Quinoa is also the perfect alternative for those who want protein without having to increase their intake of meat. Because it’s high in protein, it can be the base for vegetable salads of all kinds that help keep you full and ready for your next yoga session.
Herbal teas are the perfect drinks for those who are learning to listen to their bodies. Black and green tea both have caffeine, while herbal teas like ginger, turmeric, peppermint, etc. have medicinal properties that will help you with your immune system, brain function, and inflammation.
One of the best teas to drink with a high-fiber diet is black pepper tea. Leafy greens that are high in fiber are also packed full of nutrients, but sometimes your body needs a little help when absorbing and digesting all of those nutrients. That’s where black pepper tea comes in. It can stimulate your system enough to absorb turmeric, especially. Combining black pepper and turmeric can create a powerful anti-inflammatory remedy.

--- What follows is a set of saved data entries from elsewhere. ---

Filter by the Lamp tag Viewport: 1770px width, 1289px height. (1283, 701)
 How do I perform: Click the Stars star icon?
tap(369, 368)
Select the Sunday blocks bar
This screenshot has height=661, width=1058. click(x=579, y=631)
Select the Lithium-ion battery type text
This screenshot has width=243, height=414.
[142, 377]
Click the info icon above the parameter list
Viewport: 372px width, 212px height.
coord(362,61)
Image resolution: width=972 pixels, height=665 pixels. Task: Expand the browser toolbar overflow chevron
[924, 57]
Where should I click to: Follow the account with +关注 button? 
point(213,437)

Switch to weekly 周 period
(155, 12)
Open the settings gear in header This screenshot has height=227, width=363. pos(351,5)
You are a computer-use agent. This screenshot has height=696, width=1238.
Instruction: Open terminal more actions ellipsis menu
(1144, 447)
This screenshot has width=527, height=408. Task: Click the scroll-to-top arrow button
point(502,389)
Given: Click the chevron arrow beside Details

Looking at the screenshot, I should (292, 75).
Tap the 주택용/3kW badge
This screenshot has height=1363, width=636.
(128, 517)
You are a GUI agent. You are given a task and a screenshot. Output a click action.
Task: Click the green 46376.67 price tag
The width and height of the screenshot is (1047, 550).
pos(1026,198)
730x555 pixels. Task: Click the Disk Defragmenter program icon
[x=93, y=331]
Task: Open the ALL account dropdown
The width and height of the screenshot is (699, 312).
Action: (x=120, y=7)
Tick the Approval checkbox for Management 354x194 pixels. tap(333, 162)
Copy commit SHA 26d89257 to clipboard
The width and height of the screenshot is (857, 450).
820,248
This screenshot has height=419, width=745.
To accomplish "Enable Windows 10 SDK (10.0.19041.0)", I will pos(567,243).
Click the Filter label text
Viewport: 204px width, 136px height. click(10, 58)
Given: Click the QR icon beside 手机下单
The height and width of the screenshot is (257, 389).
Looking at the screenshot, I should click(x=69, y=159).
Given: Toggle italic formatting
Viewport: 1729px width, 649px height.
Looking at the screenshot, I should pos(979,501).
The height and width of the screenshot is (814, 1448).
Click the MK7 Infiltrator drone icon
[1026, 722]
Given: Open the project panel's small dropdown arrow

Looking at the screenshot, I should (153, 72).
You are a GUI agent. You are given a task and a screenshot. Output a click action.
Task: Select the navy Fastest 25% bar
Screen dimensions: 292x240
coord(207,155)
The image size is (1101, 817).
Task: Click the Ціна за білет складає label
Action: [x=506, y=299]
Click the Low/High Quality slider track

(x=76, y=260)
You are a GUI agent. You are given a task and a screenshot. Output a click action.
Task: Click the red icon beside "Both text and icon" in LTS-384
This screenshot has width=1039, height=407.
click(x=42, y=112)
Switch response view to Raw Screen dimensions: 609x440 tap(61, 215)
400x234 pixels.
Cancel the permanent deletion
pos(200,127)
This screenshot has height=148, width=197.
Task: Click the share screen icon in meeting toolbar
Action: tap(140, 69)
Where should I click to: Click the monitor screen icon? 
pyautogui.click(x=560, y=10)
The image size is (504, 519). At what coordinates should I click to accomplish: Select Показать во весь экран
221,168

Herbal teas are also an engaging social activity you can do with your close friends. Afterward, you can try out some BFF 2-person yoga poses.
Most people have heard of peanut butter, but did you know that there are tons of other nut butter on the market for you to choose from? A few popular alternatives are almond butter and cashew butter. These delectable spreads are packed full of protein and healthy fats.
Incorporating a wide variety of healthy fats into your diet is essential for maintaining your energy levels and cognitive functioning. In the early 20th century, fat was vilified by the sugar industry in order to drive sales of table sugar, but today, we know that’s quite the opposite. The human brain is made of fat and needs fats to function.
There are multiple ways to get your daily dose of healthy fats. Foods like butter, avocado, and fatty fish are all great options. However, because of their versatility and delicious taste, nut butter is some of the easiest to incorporate into your diet. Whether you’re making a classic peanut butter and jelly sandwich, spreading almond butter on a rice cake, or putting cashew butter in your green smoothie, your meal is guaranteed to be delicious.
Many people have discovered the countless health benefits of cutting refined sugars out of their diet. Unfortunately, the fruit has also taken a hit for its sugar content and is avoided as well. However, this is one of the worst mistakes you could be making for your body.
Along with vegetables, seasonal fresh fruits will give your body all the vitamins, minerals, and antioxidants it needs to stay healthy throughout the year. For instance. during cold and flu season, oranges are in season and will give you extra doses of vitamin c.
Likewise, in the summer when temperatures outside are at their peak, water-heavy fruits like grapefruit and watermelon will keep you hydrated. Plus, after a heavy yoga session, they’re a great source of electrolytes and natural sugar to get your energy levels back up to where they were.
There are also other benefits to fruits besides their sugar and water content. Most fruits are high in essential nutrients and fiber to help push food through your digestive tract. Eating large amounts of vegetables is admirable, but without incorporating fruit, it can be quite difficult to achieve a balanced diet.
Try New Foods that Help Your Yoga Practice
Regularly eating all the foods above can quickly become a chore if you aren’t having fun and making recipes you enjoy. While it’s great to have dishes that you’ve mastered and can make quickly, keep yourself engaged by always trying new foods and recipes.
This will help you obtain the full number of vitamins and nutrients that you need and keep your body strong and durable to achieve and hold the most advanced yoga poses.